Despite it being winter, it was so hot and humid that I decided to shave my head after almost a year of not touching my hair.
I slept in a hammock in a hut that I shared with a rat who had a sweet taste for my soap. We worked in the mornings, walked to the beach in the afternoons, and cooked & watched movies as a family in the nights. It was perfect.
After a month, I moved an hour down the coast and started a new job at a hostel in Salvador. It was the most chaotic and fun job I’ve ever had. Half of the job was managing reservations, handling checkins, etc., and the other half was “setting the mood,” which meant hosting barbecues, going Samba dancing, and leading beach outings for the guests. It was hell.
After my Brasilian visa expired, I found myself in rural Ecuador doing renovation at a motel whose main patrons were prostitutes. The job consisted of reinforcing rotted walls by adding layers of rotted wood taken from other walls. Rusty or bent nails were often used to do this. I suddenly realized that speaking Spanish may be a valuable skill for exploring South America. This was a definite reality check after three months of bliss in Brasil’s Nordeste.
After a couple of weeks in Ecuador, I crossed the border into Mocoa, Colombia and spent several days hitchhiking around the area and exploring Fin del Mundo national reserve and all of its majesty. The border and rural areas of Colombia had the military presence of Baghdad. Hitchhiking was the main mode of transportation, which was perfect as there were miles of waterfalls,rivers, and forests before reaching any buses. I then crossed back into Ecuador and spent a couple days in Guayaquil before catching a flight to Chile for another job.
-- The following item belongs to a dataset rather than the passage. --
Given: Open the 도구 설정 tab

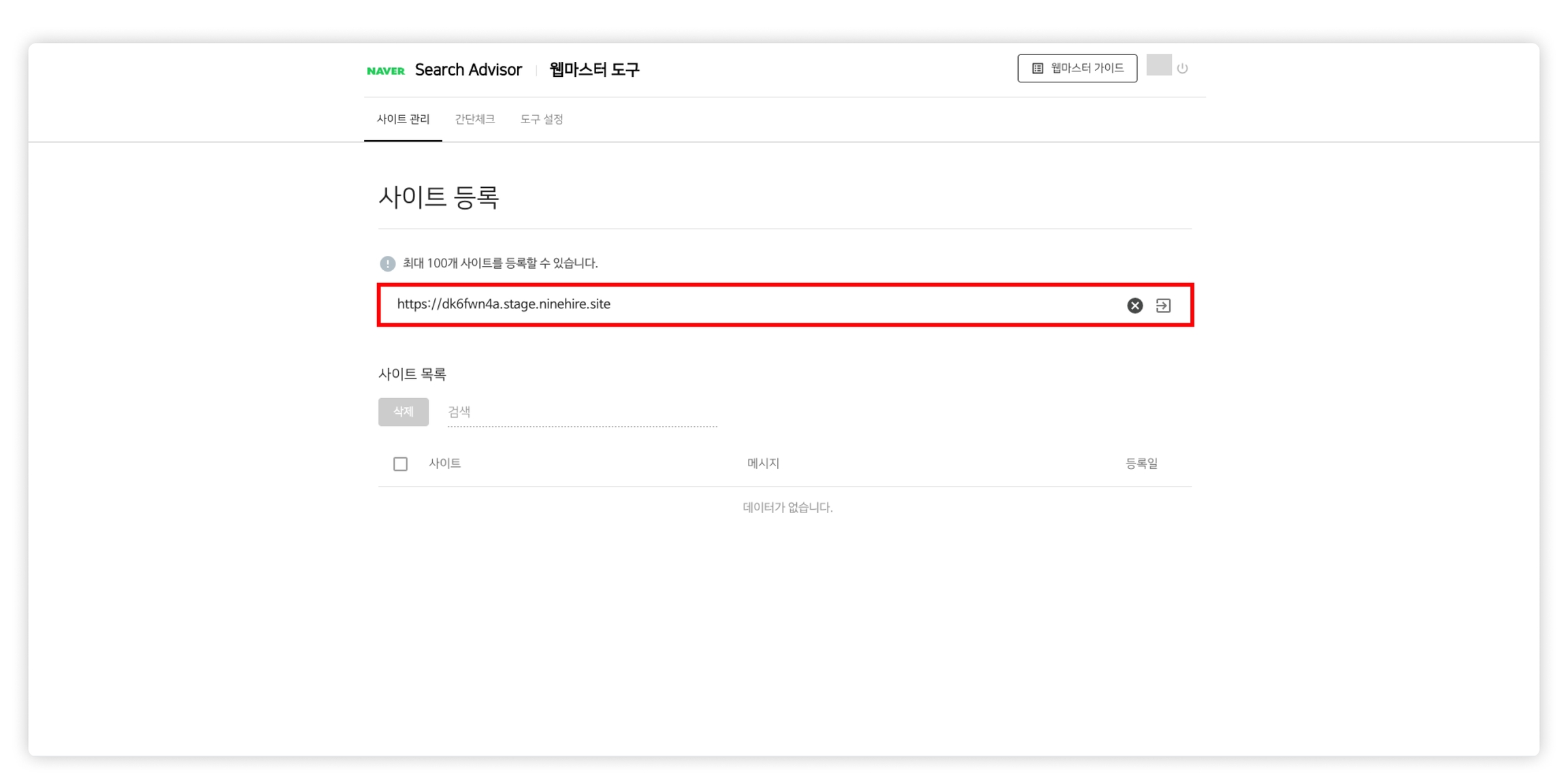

After spending a couple days in Concepciòn being guided by a friend, I made my way to Pucon to work at a hostel.
Surprise! The hostel work was actually renovation for a hostel that had only two reservations during my time there. It was bitter cold in the room at night, the rain was persistent, and the locals were unfriendly, but it was also stunningly beautiful and my coworker/roommate turned into a lifelong friend.
After the job ended, we caught a bus over the border into San Martin de los Andes, Argentina and couchsurfed for three days before going our separate ways. It was such an incredible experience that I wrote two different posts about it.
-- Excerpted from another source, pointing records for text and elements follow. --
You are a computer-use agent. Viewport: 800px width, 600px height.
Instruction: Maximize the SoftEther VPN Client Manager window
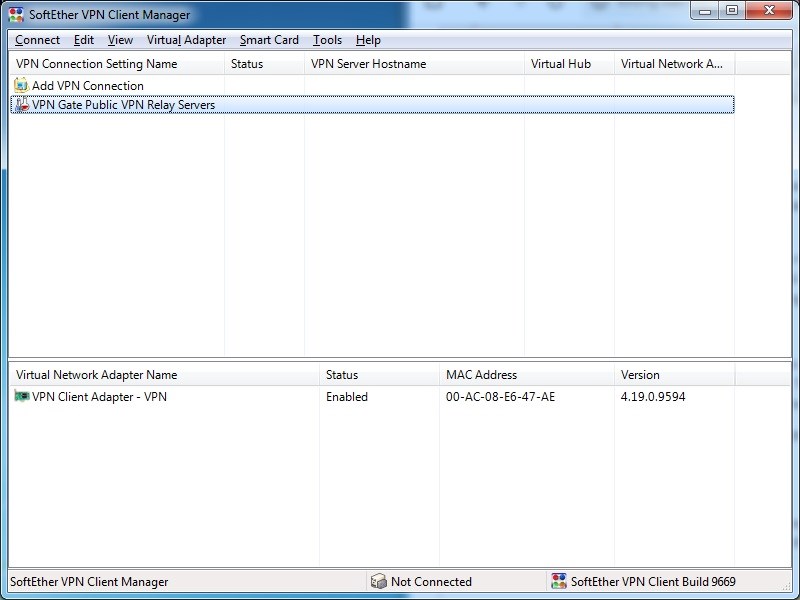[x=732, y=11]
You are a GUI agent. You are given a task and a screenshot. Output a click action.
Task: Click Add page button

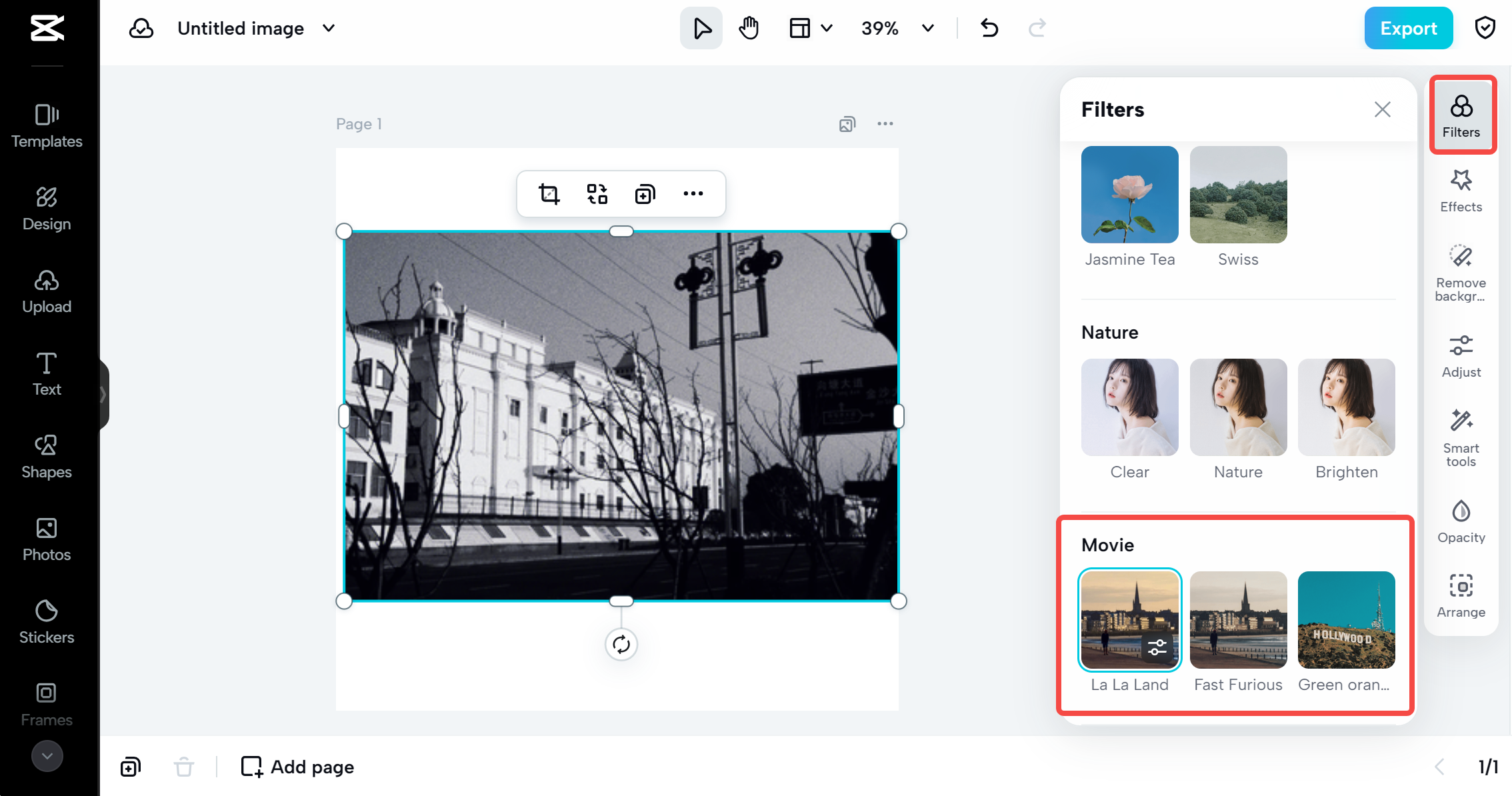tap(297, 767)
Next came a job teaching English at a handful of gradeschools in Trujillo, Peru. I lived in a hotel room with the family that ran it. The girl who I was teaching with also had a side job of dressing up like a teddy bear to deliver flowers to women on their birthdays. I talked her into letting me dress up and do it once, but the birthday girl’s grandmother died so the order was greedily cancelled.
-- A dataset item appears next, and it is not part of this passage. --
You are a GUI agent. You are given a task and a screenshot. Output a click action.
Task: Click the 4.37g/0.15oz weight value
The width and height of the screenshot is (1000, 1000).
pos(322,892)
Bolivia was the last stop in this chapter of my journey. The start date of my job was delayed one day, giving me an extra night in a Sucre hostel where I met a Chilean girl who immediately caught my eye. But that is another story and shall be told another time. I spent the next three weeks living in rural Morada Qasa while running a library for children. The library was there to encourage them to read, give them structure for the hours between when school let out and their parents returned home from work, and also to teach hygiene habits. Many of the children did not have toothbrushes at home and some had to told how to wash their hands. I stayed with a grumpy old couple and the coolest granddaughter in Bolivia, and ate mostly boiled potatoes and white rice.
I was fortunate enough to be there for a large Catholic holiday (a celebration for Santa Barbara) and the local high school graduation, two of the village’s biggest annual events.
My time in Bolvia was cut short when I got news that a family member was in a coma that she wasn’t expected to recover from. I caught two long bus rides to La Paz and was on a plane to the US within 48 hours of receiving the news. It wasn’t fast enough.
I spent the next three weeks in the US with family for the funeral, Christmas, and New Year, but was on a plane for Turkey to start another chapter of my journey soonafter.